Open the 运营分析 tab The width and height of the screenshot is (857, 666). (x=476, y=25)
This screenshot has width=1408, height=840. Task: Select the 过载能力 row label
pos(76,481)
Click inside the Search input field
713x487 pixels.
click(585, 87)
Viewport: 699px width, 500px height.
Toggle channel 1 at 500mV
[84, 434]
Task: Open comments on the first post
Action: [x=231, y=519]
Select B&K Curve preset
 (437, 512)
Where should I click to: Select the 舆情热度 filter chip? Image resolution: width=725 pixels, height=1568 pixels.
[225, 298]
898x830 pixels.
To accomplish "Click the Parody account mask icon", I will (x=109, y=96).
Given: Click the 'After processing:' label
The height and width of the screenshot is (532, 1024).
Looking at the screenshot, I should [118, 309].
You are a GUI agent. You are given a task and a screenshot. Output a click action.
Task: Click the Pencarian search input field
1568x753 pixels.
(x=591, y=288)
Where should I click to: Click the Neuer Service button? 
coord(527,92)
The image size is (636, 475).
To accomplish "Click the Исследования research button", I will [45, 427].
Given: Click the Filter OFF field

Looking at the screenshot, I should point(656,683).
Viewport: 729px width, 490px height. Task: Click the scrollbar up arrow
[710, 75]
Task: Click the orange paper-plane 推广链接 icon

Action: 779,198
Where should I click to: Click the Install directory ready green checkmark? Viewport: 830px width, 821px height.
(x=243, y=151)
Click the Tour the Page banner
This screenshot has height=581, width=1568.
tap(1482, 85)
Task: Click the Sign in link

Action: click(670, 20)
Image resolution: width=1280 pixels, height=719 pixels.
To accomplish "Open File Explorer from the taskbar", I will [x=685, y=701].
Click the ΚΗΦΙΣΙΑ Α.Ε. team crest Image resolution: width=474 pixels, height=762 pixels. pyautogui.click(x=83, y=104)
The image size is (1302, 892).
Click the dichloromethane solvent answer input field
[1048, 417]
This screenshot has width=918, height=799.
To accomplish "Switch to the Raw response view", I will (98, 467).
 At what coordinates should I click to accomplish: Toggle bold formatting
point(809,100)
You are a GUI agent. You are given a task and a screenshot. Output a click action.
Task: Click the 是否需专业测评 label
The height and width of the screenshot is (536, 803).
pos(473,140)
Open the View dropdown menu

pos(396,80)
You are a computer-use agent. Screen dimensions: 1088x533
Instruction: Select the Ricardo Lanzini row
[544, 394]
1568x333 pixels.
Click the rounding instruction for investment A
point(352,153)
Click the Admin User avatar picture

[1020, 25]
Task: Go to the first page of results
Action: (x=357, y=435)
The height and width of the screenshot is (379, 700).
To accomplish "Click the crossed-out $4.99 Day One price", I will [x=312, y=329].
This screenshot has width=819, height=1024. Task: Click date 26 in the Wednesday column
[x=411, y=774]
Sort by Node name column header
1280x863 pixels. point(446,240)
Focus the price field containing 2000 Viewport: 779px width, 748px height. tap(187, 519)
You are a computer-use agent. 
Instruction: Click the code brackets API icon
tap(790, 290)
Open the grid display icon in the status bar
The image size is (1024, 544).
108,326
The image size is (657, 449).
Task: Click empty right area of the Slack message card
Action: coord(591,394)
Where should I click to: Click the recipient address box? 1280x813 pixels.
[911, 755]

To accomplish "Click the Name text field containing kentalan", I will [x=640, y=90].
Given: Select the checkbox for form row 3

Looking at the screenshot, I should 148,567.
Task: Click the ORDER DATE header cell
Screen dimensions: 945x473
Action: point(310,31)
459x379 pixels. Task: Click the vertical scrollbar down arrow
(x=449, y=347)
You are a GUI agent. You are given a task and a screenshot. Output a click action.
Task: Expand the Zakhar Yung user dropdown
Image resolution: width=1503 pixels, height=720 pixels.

● ● ● ● ● ● ●

The problem: Produce a verbatim copy of each record above.

Your solution:
Open the 运营分析 tab The width and height of the screenshot is (857, 666). (x=476, y=25)
This screenshot has width=1408, height=840. Task: Select the 过载能力 row label
pos(76,481)
Click inside the Search input field
713x487 pixels.
click(585, 87)
Viewport: 699px width, 500px height.
Toggle channel 1 at 500mV
[84, 434]
Task: Open comments on the first post
Action: [x=231, y=519]
Select B&K Curve preset
 (437, 512)
Where should I click to: Select the 舆情热度 filter chip? Image resolution: width=725 pixels, height=1568 pixels.
[225, 298]
898x830 pixels.
To accomplish "Click the Parody account mask icon", I will (x=109, y=96).
Given: Click the 'After processing:' label
The height and width of the screenshot is (532, 1024).
Looking at the screenshot, I should [118, 309].
You are a GUI agent. You are given a task and a screenshot. Output a click action.
Task: Click the Pencarian search input field
1568x753 pixels.
(x=591, y=288)
Where should I click to: Click the Neuer Service button? 
coord(527,92)
The image size is (636, 475).
To accomplish "Click the Исследования research button", I will [45, 427].
Given: Click the Filter OFF field

Looking at the screenshot, I should point(656,683).
Viewport: 729px width, 490px height. Task: Click the scrollbar up arrow
[710, 75]
Task: Click the orange paper-plane 推广链接 icon

Action: 779,198
Where should I click to: Click the Install directory ready green checkmark? Viewport: 830px width, 821px height.
(x=243, y=151)
Click the Tour the Page banner
This screenshot has height=581, width=1568.
tap(1482, 85)
Task: Click the Sign in link

Action: click(670, 20)
Image resolution: width=1280 pixels, height=719 pixels.
To accomplish "Open File Explorer from the taskbar", I will [x=685, y=701].
Click the ΚΗΦΙΣΙΑ Α.Ε. team crest Image resolution: width=474 pixels, height=762 pixels. pyautogui.click(x=83, y=104)
The image size is (1302, 892).
Click the dichloromethane solvent answer input field
[1048, 417]
This screenshot has width=918, height=799.
To accomplish "Switch to the Raw response view", I will (98, 467).
 At what coordinates should I click to accomplish: Toggle bold formatting
point(809,100)
You are a GUI agent. You are given a task and a screenshot. Output a click action.
Task: Click the 是否需专业测评 label
The height and width of the screenshot is (536, 803).
pos(473,140)
Open the View dropdown menu

pos(396,80)
You are a computer-use agent. Screen dimensions: 1088x533
Instruction: Select the Ricardo Lanzini row
[544, 394]
1568x333 pixels.
Click the rounding instruction for investment A
point(352,153)
Click the Admin User avatar picture

[1020, 25]
Task: Go to the first page of results
Action: (x=357, y=435)
The height and width of the screenshot is (379, 700).
To accomplish "Click the crossed-out $4.99 Day One price", I will [x=312, y=329].
This screenshot has width=819, height=1024. Task: Click date 26 in the Wednesday column
[x=411, y=774]
Sort by Node name column header
1280x863 pixels. point(446,240)
Focus the price field containing 2000 Viewport: 779px width, 748px height. tap(187, 519)
You are a computer-use agent. 
Instruction: Click the code brackets API icon
tap(790, 290)
Open the grid display icon in the status bar
The image size is (1024, 544).
108,326
The image size is (657, 449).
Task: Click empty right area of the Slack message card
Action: coord(591,394)
Where should I click to: Click the recipient address box? 1280x813 pixels.
[911, 755]

To accomplish "Click the Name text field containing kentalan", I will [x=640, y=90].
Given: Select the checkbox for form row 3

Looking at the screenshot, I should 148,567.
Task: Click the ORDER DATE header cell
Screen dimensions: 945x473
Action: point(310,31)
459x379 pixels. Task: Click the vertical scrollbar down arrow
(x=449, y=347)
You are a GUI agent. You are given a task and a screenshot. Output a click action.
Task: Expand the Zakhar Yung user dropdown
Image resolution: width=1503 pixels, height=720 pixels.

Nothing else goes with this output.